Mit Aufzügen fährt man ohne viel Aufwand hoch hinaus, man muss nur einen Knopf drücken. Insofern sind Möbellager, Verwaltung und überhaupt alles was zu einem Betrieb gehört, in einer ehemaligen Aufzugsfabrik falsch. Hoch hinaus möchte hier niemand, es geht nur darum, Menschen mit ihren Stärken und Schwächen dazu zu befähigen in Würde zu leben und zu arbeiten. Und einfach waren die 30 Jahre, die es die ARGE-Wien mittlerweile gibt, auch nicht. Die Ausstellung im Möbellager legt davon Zeugnis ab, wie sich ein Verein emanzipierte, wie er Menschen Möglichkeiten bot und bietet, die woanders bereits abgeschrieben sind. Eigentlich dürfte es die ARGE nicht geben, doch leider kann es nicht genug davon geben. Mehr bei ed2murrow wobei ich explizit auf eine Anekdote j-aps hinweisen möchte.

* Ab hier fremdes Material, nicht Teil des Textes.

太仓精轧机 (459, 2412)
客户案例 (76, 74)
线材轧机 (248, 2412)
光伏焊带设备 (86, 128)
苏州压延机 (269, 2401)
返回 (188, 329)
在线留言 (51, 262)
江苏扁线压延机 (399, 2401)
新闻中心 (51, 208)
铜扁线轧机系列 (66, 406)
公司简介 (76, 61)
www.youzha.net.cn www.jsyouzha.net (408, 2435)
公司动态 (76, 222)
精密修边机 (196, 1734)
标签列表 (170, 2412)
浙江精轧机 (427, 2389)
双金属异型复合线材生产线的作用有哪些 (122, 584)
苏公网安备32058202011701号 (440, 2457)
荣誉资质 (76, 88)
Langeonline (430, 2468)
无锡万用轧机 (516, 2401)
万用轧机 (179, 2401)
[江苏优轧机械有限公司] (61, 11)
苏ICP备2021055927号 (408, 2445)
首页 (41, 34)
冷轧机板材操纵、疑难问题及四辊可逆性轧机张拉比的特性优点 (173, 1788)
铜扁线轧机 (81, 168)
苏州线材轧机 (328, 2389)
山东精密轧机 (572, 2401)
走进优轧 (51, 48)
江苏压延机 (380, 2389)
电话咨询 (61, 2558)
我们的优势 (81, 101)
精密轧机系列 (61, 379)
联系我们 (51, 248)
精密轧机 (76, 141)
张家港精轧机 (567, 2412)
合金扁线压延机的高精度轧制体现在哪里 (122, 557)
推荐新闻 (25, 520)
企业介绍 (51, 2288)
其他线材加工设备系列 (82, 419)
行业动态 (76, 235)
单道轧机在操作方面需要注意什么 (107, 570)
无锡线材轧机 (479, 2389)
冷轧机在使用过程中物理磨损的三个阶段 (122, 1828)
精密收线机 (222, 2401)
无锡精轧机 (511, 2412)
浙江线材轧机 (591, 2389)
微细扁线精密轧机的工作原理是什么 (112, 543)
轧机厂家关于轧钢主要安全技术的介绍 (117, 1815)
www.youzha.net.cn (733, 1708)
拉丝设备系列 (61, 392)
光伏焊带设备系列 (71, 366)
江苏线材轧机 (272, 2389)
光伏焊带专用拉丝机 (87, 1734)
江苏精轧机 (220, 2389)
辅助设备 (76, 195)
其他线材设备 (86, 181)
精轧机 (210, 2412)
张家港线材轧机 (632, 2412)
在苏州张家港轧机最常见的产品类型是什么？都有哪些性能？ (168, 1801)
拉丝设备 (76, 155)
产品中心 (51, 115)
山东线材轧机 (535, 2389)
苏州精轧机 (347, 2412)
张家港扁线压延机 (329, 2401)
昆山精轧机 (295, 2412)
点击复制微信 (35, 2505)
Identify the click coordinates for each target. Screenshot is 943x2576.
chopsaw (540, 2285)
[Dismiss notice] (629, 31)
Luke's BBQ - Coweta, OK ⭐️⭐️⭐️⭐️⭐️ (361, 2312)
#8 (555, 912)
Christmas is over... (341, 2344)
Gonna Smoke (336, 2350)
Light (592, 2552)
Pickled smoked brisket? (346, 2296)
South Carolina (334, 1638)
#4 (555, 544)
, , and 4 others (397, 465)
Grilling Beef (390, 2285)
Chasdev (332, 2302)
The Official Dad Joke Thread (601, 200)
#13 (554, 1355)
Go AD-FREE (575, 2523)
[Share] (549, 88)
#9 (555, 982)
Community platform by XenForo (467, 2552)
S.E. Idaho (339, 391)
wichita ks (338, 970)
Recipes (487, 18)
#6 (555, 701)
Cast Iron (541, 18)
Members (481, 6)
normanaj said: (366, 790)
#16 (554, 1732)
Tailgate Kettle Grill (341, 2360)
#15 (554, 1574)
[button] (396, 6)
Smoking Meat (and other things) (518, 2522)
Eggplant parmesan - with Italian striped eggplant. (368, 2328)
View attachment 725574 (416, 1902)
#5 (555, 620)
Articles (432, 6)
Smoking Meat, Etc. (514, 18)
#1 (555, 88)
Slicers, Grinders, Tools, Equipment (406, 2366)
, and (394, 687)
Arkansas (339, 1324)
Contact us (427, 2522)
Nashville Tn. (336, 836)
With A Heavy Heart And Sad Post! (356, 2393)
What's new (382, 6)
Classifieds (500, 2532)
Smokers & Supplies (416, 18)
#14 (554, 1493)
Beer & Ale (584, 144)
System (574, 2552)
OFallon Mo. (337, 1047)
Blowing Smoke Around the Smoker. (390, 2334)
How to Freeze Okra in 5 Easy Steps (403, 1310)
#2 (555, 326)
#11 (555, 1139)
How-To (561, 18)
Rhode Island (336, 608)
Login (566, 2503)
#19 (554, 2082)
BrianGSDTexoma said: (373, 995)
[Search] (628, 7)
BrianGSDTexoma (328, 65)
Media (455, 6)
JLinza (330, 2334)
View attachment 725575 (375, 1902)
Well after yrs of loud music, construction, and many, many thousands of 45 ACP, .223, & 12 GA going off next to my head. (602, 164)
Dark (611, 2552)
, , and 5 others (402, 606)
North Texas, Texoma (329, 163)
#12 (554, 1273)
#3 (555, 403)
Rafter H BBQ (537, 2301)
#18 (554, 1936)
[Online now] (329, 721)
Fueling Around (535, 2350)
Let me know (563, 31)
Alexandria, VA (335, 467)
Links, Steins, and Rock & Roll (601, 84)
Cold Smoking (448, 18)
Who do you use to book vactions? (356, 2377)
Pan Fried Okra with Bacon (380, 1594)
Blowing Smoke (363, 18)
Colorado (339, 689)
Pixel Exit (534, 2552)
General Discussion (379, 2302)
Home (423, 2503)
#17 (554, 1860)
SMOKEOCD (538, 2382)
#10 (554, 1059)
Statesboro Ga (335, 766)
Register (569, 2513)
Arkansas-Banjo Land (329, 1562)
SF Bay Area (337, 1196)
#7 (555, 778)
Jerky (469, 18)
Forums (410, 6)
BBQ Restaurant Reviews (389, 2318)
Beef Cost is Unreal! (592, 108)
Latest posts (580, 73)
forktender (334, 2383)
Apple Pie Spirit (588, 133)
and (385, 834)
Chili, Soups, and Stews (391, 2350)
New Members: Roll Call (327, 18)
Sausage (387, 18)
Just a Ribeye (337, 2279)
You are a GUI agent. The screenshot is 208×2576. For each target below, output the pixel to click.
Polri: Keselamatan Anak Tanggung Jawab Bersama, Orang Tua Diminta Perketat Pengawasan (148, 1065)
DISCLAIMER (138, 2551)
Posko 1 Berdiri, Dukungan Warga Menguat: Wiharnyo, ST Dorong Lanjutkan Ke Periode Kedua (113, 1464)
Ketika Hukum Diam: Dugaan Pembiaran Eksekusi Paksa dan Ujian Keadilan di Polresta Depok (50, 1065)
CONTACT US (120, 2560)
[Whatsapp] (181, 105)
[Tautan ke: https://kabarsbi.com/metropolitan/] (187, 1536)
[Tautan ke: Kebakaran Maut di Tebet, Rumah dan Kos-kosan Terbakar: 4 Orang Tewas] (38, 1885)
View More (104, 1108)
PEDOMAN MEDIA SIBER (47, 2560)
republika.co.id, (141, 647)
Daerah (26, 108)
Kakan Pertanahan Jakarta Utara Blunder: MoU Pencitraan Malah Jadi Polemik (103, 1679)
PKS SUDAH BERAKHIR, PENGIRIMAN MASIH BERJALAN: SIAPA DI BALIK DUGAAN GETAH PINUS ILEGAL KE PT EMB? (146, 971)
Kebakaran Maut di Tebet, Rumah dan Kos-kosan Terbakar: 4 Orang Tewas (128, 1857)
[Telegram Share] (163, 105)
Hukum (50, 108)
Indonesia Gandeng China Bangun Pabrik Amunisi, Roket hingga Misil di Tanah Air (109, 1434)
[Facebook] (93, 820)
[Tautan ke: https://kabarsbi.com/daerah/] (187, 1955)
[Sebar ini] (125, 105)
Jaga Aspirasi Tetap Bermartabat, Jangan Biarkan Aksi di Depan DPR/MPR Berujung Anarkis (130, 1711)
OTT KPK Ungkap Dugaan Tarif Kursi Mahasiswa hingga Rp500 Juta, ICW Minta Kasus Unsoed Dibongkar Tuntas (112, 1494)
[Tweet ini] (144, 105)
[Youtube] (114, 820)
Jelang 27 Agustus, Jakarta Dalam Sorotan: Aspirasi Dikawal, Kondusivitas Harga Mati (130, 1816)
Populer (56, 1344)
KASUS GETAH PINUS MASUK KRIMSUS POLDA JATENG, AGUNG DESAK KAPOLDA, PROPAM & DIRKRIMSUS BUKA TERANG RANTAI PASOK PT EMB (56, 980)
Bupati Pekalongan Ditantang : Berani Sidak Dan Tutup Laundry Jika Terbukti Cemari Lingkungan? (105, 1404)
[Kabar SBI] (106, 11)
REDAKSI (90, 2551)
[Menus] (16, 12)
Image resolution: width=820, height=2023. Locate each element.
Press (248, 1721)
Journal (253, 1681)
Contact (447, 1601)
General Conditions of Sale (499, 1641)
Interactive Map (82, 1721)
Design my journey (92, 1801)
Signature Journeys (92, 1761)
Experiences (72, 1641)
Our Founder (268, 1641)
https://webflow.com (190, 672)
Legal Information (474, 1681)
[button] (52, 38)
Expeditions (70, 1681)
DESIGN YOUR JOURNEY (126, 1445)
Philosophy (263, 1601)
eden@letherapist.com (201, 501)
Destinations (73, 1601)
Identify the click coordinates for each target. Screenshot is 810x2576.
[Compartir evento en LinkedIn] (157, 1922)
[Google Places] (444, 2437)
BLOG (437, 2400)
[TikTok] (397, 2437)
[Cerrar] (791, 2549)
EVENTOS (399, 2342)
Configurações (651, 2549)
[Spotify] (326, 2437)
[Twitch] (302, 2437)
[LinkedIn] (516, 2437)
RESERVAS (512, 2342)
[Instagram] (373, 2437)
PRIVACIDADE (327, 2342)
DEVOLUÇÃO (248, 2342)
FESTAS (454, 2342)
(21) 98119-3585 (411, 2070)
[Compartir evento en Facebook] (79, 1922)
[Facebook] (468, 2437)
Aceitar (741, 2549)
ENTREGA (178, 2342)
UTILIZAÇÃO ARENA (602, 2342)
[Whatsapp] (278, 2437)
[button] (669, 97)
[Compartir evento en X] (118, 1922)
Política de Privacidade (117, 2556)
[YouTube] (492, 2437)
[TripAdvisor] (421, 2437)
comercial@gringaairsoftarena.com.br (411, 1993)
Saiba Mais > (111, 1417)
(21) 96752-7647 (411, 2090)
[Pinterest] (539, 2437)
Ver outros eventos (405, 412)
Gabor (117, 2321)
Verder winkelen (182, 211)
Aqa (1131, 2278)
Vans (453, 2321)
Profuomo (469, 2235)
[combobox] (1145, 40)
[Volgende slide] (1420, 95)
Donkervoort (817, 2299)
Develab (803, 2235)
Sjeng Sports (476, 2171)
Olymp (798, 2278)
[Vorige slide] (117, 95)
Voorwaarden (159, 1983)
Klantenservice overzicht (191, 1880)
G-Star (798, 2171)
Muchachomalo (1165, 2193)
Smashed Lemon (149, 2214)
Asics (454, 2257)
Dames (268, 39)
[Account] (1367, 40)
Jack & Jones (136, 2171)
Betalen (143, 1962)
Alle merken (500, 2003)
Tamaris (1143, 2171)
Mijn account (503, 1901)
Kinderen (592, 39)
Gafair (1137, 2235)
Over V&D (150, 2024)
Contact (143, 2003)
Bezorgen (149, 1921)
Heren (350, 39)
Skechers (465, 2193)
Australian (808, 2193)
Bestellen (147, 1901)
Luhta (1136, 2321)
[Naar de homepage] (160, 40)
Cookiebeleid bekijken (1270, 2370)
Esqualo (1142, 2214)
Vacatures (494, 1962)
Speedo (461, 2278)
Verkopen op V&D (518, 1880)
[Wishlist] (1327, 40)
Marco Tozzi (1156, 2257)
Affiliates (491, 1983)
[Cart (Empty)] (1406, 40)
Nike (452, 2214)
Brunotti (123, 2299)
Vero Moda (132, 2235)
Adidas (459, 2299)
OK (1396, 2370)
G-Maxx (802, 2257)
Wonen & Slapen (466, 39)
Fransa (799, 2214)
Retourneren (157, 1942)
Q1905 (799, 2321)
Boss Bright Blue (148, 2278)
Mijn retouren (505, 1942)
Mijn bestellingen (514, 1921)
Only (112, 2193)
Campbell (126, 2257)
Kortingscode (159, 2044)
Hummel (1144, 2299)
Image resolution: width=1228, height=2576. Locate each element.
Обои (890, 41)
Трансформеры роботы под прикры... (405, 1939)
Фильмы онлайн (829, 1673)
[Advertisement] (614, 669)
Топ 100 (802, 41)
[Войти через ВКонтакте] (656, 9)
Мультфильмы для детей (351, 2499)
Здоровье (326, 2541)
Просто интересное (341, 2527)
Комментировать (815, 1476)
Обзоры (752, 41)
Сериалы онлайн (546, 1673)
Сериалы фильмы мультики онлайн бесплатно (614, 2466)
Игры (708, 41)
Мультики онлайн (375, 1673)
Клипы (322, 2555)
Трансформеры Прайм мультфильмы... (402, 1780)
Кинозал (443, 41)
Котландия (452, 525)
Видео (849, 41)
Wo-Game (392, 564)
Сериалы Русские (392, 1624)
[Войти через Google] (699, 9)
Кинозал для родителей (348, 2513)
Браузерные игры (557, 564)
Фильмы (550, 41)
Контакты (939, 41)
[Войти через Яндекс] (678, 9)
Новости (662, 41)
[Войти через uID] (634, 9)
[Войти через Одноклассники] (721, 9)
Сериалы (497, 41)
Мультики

Musik gab es auch. Da ich alt genug bin, Traditionen zu haben, ging es wieder zu “Porgy and Bess“, wo ich mich auch das letzte Mal von Wien verabschiedete. Hans Joachim Rodelius und Stephan Schneider gaben sich die Ähre und hatten jemanden dabei, der für „Visuals“ sorgte. Die Musik war auch sehr jazzig. Leider wurde die hochklassige musikalische Darbietung von Gedichten des Herrn Rodelius unterbrochen, die IMHO* das Niveau seiner Musik nicht erreichen konnten. So wurde ich immer, wenn ich unterwegs in andere Sphären war, aus diesen herausgerissen und musste der Stimme eines älteren Herren lauschen. Das nächste Mal wieder analoger Jazz.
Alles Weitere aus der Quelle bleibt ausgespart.